In general, the group felt confident in our ability to collect born-digital material but was much less confident in our ability to provide unmediated access to these records on the open web. Our discussion started off by sharing any tools we knew of that purport to locate PII/PHI in digital archival materials—the list was short:

The strength of these tools is that they can easily and quickly identify logically formatted PII such as social security numbers, email addresses, credit card numbers, phone numbers, and bank account numbers. Their weaknesses include too many false positives, expense of stand-alone proprietary software, narrow use cases, too much item-level manual intervention, and steep learning curves.

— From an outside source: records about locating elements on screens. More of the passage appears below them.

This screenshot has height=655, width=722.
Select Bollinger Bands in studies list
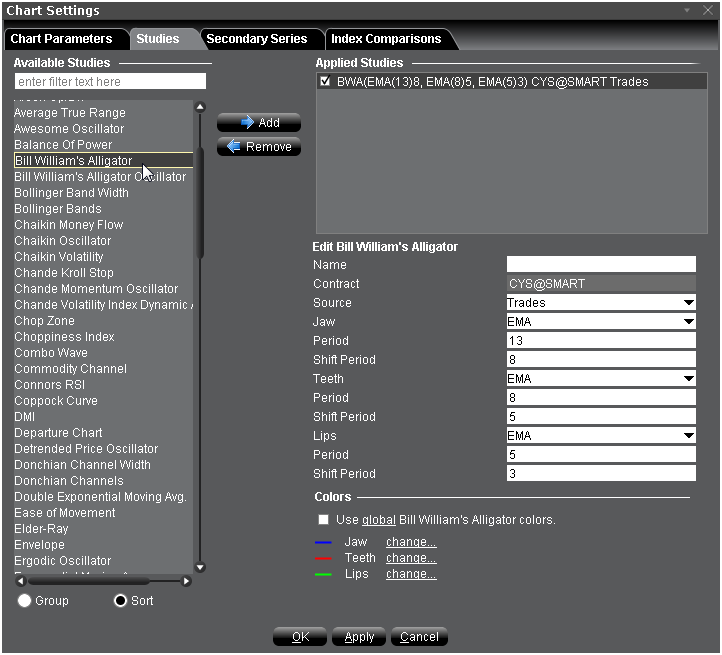58,209
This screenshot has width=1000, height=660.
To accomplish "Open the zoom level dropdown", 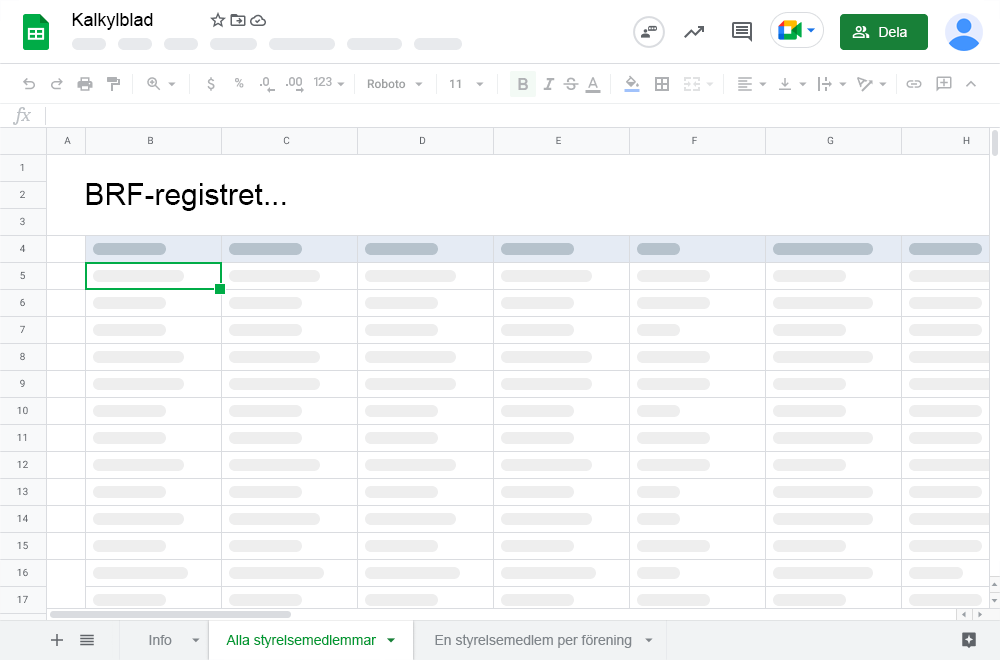I will pos(161,84).
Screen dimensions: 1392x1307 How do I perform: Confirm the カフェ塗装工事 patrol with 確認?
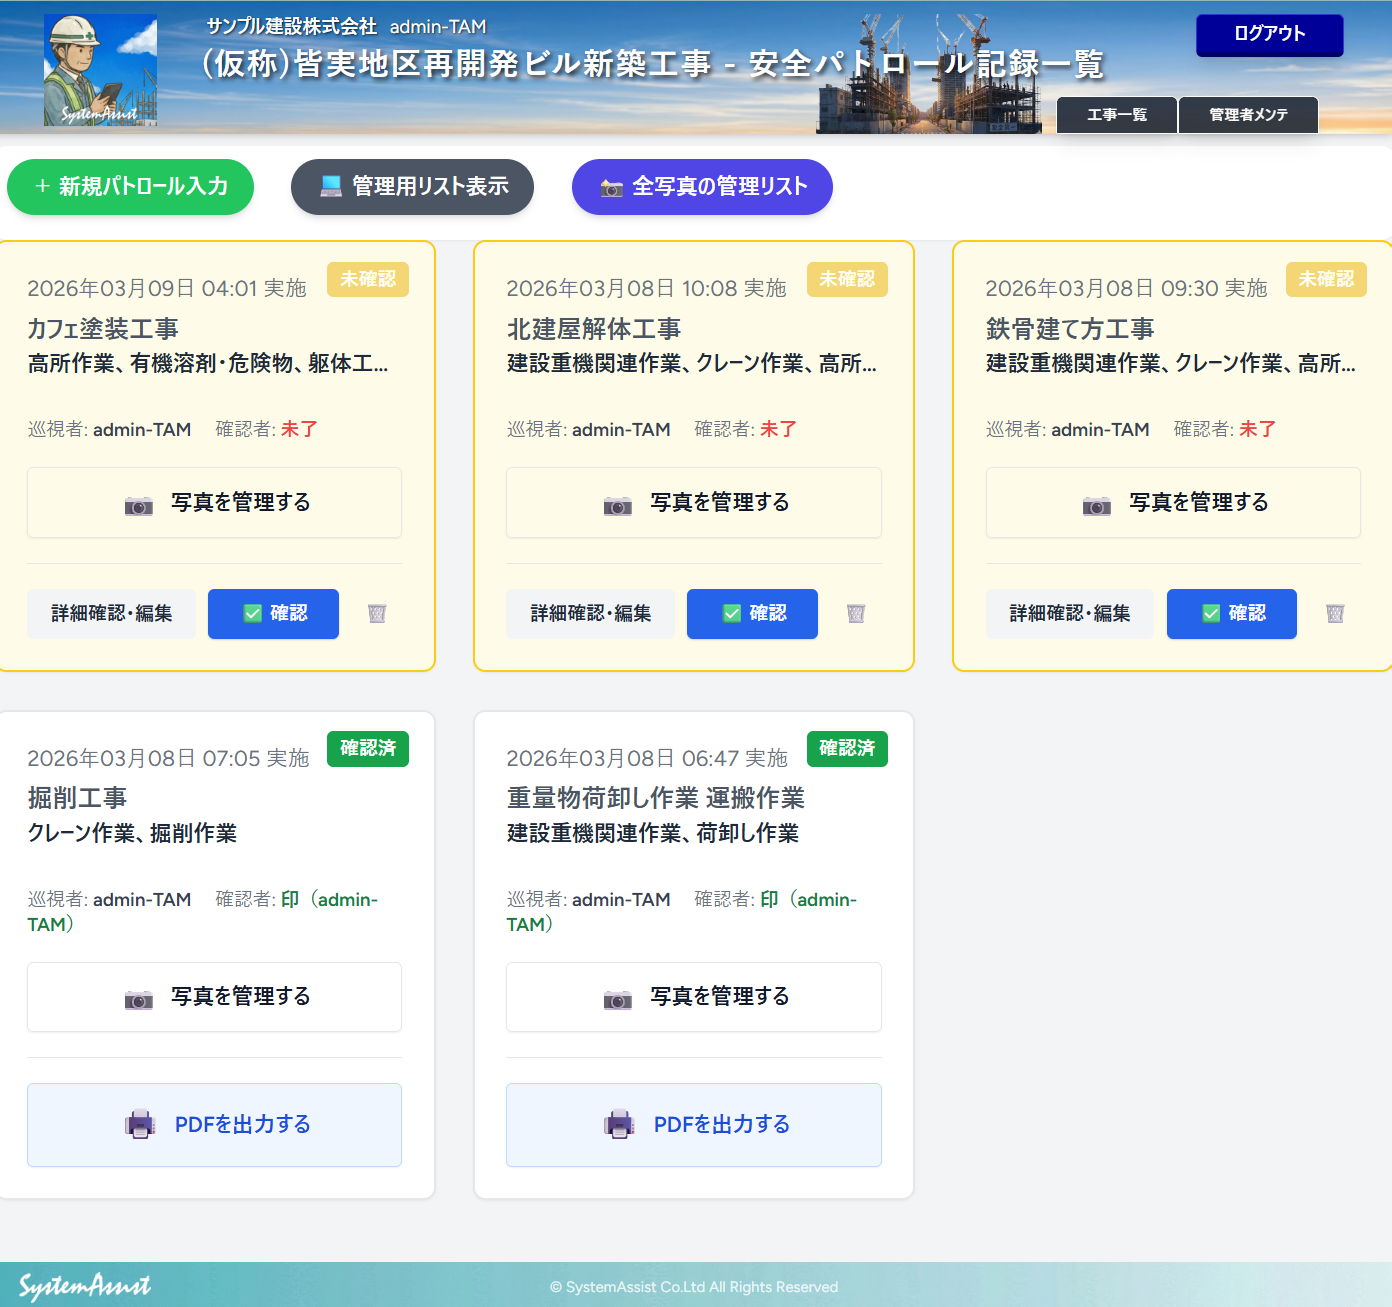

The group then talked about access protocols. Identifying PII to restrict requires significant effort, but models for access are almost nonexistent, which complicates the issue when management wants collections to be as immediate and open as possible, the common refrain being, “It’s already digital, so why can’t we put it on the web as soon as it’s acquired?”

The breakout group agreed that from a risk management perspective, outside of manual review and item-level redaction of surrogates, limiting access to data was the easiest solution. Methods of limiting access include:

  • On site-only access via read-only physical media or a disk image
  • On site online access via un-networked computer
  • Authentication paywalls or read-only virtual reading rooms on the open web

In the end we recognized the problem is complex and there are no magic solutions. However, each participant went away with the goal of making incremental progress toward a solution this year.